Another common workplace harassment issue is the “joker” who is always using “I’m just kidding” as their follow up defense to saying hurtful, inappropriate things. 

For example, I have blonde hair and have many times been called “Blondie” in front of colleagues, clients, and other professionals. Here’s what I’ve said:

“I prefer that you address me by my first name.”

Of course, you know the joker will say “I was kidding, you need to relax” or something along those lines to shift the blame and focus back to you. And that’s okay, because you can still hold your ground by saying:

“That may be so. But my preference is still for you to refer to me by my name.”
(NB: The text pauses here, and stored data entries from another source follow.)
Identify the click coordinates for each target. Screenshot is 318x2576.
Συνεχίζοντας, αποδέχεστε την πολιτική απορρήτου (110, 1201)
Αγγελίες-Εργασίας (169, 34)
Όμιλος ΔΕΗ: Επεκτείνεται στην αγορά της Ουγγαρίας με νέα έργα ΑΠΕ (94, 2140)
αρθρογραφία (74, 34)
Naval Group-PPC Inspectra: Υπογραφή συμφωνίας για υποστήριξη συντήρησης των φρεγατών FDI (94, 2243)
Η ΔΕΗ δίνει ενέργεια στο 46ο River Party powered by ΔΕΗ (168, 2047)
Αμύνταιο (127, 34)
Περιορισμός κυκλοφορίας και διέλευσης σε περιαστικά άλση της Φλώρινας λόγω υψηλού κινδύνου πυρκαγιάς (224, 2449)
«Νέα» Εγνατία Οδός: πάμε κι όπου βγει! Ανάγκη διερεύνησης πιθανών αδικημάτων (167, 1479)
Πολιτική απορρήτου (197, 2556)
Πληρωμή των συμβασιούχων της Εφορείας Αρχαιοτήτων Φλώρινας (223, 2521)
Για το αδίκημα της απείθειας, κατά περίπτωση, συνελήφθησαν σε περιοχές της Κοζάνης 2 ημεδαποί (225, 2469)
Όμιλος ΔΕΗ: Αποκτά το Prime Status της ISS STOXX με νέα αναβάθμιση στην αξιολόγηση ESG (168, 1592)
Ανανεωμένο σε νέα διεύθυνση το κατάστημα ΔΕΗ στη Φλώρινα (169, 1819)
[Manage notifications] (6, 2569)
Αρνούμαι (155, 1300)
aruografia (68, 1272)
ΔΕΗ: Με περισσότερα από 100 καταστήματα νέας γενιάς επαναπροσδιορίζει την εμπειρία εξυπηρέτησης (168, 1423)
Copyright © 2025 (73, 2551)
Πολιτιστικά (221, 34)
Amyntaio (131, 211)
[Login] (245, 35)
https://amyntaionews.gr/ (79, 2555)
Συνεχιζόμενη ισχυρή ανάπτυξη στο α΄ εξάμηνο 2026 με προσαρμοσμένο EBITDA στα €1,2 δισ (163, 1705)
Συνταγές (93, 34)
What makes workplace harassment difficult is that these are often not clear cut issues, and sometimes it’s easy to read something as harassment when that person may just have a personality you don’t gel with.

If you’re sure it’s harassment and a colleague is making you feel repeatedly uncomfortable, then it’s time to talk to HR or your boss. 

Here’s how you can start that conversation:

“I need your help. I am uncomfortable with [undesired behavior]. I understand you rely on me to help with customers. However, my preference is for you to be the one having direct communications with this person. I’m also looking to you for a plan on how to resolve the issue. How would you like for us to proceed with that?” 

Be prepared to hear, “I don’t know what to do,” or “I need time to think about this.”  

In both cases, you should ask for the date when they will be ready to proceed with a plan and hold them to it. 

Always document the situation, including: 

  • • Dates and times of the incidents with precise facts of what occurred 
  • • Dates and times that you’ve expressed concern to your manager 
  • • Any response your manager has provided or issue resolution plans that have been made

In general, be mindful of the use of emotionally charged words like “assault.” Even if that’s what it felt like, it’s important to stick to the facts in the documentation. 

If neither your boss nor HR offer you support, then you may want to evaluate a potential job move or legal action. Your physical and emotional well-being may depend on it. Because the truth about harassment is it rarely goes away on its own.